Hmmm ... mani. Now I remember why I came in this room. I've been tracking man-words ever since the topic came up, about a month ago, on the American Dialect Society's listserv. A correspondent wrote that he was "working on a possible article about the man-word trend" and asked for additions to his list, which included (I'm editing for brevity):
man bag
man cave
man juice
man laws
man purse
man-boobs
mancation
man-crush
mandal
man-date
man-dress
manfriend
man-hug
mankini
man-loaf
manmaries
manorexia
manscaping
man-seed
man-spat
manties
mantique
manzillian (yes, a male Brazilian)
murse
Well, that opened the floodgates. Over the next week my inbox bulged with testosteroneologisms like these from Michael Covarrubias:
man date: a planned outing - or perhaps an edict of "man law"
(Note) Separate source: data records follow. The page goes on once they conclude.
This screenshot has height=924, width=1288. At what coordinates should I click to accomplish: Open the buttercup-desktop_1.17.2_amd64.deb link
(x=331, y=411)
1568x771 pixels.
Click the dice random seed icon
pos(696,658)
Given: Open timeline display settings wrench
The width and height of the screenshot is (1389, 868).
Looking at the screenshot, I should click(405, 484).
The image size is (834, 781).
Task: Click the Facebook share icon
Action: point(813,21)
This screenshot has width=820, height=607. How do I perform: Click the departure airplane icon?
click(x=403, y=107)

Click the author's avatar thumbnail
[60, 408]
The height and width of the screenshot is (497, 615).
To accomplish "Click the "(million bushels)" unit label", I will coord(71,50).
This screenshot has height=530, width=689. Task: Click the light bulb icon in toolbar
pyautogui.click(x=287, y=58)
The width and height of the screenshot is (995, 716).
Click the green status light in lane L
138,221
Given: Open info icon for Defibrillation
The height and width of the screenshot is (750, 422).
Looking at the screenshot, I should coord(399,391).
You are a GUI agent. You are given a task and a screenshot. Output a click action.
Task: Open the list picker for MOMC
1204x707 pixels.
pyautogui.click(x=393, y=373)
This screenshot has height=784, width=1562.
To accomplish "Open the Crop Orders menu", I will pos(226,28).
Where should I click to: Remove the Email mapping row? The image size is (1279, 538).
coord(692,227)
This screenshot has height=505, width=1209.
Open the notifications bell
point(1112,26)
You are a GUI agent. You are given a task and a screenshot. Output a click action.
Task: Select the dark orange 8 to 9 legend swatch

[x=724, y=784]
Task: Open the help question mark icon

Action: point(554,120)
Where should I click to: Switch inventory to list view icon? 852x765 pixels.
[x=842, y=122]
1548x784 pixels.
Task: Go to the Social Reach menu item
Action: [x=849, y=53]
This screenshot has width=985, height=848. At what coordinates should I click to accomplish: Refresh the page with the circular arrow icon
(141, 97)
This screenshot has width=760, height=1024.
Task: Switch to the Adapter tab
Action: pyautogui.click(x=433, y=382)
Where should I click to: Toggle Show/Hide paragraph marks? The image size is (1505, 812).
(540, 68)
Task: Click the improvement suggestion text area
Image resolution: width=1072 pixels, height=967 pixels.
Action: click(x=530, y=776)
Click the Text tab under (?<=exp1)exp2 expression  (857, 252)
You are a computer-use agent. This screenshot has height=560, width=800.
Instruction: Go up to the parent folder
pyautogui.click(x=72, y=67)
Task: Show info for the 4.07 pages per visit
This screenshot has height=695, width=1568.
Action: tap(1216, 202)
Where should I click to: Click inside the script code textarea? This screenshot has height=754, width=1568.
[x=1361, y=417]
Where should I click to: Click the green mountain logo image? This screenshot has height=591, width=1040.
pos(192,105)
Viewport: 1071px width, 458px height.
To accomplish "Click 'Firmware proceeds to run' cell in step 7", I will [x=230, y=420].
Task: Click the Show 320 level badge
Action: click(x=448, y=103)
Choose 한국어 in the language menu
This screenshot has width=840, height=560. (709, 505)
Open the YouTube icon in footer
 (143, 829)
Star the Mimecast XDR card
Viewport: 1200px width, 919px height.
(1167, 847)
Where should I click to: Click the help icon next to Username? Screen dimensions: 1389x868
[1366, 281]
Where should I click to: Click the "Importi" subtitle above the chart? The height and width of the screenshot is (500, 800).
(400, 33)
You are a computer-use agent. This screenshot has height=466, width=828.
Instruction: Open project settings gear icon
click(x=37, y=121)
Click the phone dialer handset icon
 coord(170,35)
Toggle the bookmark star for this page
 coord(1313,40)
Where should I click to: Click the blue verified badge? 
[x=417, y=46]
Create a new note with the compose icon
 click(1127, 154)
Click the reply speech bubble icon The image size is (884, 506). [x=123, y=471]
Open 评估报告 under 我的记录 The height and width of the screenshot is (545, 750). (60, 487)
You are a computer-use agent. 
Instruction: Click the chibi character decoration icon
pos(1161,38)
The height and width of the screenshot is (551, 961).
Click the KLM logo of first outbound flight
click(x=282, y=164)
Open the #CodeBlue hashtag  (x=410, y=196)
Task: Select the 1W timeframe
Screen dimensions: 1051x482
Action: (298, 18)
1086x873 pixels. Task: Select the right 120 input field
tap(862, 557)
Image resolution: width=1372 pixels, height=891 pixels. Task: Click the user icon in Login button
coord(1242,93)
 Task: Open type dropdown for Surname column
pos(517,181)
manzierre: we mustn't forget this and the "bro"
man-gina: unfortunately not referring to male chest-pain
manscara: popular with glams, goths and metros
And from other contributors:
man-skank, man-slut, man-whore
And:
man-handles, to mean a man's love handles
And the whole roster of man-smut (man muscle, man gristle, man butter, man chowder, man sugar--hey, hold the man-mayo!).
You can follow the whole thread here.
So the next time you hear someone saying, as pop linguists are wont to do, that men use fewer words than women, you have my permission to produce this list and loudly proclaim "Ha!"
Or to challenge him to a mano a mano.
Mantastic post!
My husband and his poker playing friends call the garage/ workshop/ extra building on our property Man-World. He just built a round table for them all to sit around.
Posted by: Amy | April 27, 2007 at 01:04 PM
A couple weeks ago I heard "manpeedo" for a speedo worn by a man. That one seems unnecessary since it's already men who typically get the attention for wearing a tiny speedo. It's like saying "mantoupee" or "manxedo".
Hey get this: I recognized some of the commentary that you quoted. I thought "where have I heard that before?" Then I thought "did I write that?"
In fact I did offer some of those to the ADS LISTSERV several months ago. How nice to see that the lines made it all the way here.
Posted by: Michael Covarrubias | July 23, 2007 at 11:22 AM
Michael: By golly, you're right! I didn't know about your blog back then. I've dug through the ADS-L archives and updated my post to give you full credit!